Jules Bernard Luys (17 August 1828 – 21 August 1897) was a French neurologist known for significant contributions to nineteenth-century neuroanatomy and neuropsychiatry. He produced influential works on the structure and function of the central nervous system and published the first photographic atlas of the human brain.

==Early life and education==
Luys was born in Paris on 17 August 1828. He earned his medical degree in 1857 and began conducting extensive research on the anatomy, pathology, and functions of the central nervous system.

== Scientific Career ==

=== Neuroanatomical Research ===
In 1865, Luys published Recherches sur le système cérébro-spinal, sa structure, ses fonctions et ses maladies (“Studies on the Structure, Functions and Diseases of the Cerebro-spinal System”). This treatise included a hand-drawn three-dimensional atlas of the brain and contained the first description of the structure now known as the subthalamic nucleus. Luys called this region the bandelette accessoire des olives supérieures (“accessory band of the superior olives”).

He identified projections from the subthalamic nucleus to the globus pallidus and described connections between the cerebral cortex and the subthalamic region. These pathways later became central to understanding the pathophysiology of Parkinson’s disease, in which the subthalamic nucleus is now a major target for deep brain stimulation.

In recognition of Luys’s contribution, Auguste Forel named the structure corpus Luysii (“Luys’ body”), a term that is still occasionally used.

=== Photographic Brain Atlas ===
In 1873, Luys published Iconographie Photographique des Centres Nerveux, the first photographic atlas of the brain and nervous system. The atlas contained seventy albumen prints showing frontal, sagittal, and horizontal sections. Some images were enlarged using a microscope, while most depicted gross neuroanatomy.

Although photography was growing in popularity as a scientific tool, the Iconographie did not immediately lead to a proliferation of neuroanatomical photographic atlases.
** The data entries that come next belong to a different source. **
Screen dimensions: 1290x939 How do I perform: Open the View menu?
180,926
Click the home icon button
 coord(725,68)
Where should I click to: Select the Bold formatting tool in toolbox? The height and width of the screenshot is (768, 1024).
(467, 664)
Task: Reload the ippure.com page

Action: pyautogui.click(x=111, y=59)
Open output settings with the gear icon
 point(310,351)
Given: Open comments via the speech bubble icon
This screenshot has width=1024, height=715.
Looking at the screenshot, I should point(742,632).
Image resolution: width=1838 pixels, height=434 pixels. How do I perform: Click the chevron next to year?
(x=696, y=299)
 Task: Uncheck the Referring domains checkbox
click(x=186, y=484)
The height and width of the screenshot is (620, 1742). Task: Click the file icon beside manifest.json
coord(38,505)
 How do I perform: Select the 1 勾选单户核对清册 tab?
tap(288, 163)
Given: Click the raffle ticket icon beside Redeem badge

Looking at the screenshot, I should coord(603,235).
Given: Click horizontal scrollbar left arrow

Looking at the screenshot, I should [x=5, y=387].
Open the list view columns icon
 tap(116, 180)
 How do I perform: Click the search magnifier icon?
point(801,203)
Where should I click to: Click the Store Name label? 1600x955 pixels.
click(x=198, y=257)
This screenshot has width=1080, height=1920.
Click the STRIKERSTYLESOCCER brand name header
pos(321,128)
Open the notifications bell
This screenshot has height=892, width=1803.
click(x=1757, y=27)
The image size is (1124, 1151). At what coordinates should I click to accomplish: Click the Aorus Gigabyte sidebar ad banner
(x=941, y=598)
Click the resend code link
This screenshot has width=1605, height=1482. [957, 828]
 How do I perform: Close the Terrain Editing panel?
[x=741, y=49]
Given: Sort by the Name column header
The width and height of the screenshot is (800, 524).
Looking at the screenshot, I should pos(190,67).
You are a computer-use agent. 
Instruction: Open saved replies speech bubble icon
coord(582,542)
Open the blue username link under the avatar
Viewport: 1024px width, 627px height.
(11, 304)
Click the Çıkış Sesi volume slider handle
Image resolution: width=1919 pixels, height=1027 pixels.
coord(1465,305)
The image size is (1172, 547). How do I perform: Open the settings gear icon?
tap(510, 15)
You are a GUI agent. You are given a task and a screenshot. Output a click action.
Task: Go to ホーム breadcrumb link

A later example was Edward Flatau’s 1894 atlas.

=== Editorial and Collaborative Work ===
In 1881, Luys co-founded the journal L'Encéphale with his colleague and friend Benjamin Ball.

=== Publications ===

- Recherches sur le système cérébro-spinal, sa structure, ses fonctions et ses maladies (1865)
- Iconographie Photographique des Centres Nerveux (1873)

- “The Latest Discoveries in Hypnotism” (Fortnightly Review, 1890)

=== Legacy ===
Luys’s anatomical descriptions continue to influence modern neuroscience, particularly research on the basal ganglia and Parkinson’s disease. His photographic atlas represents an early attempt to integrate emerging imaging technologies into neuroanatomical documentation.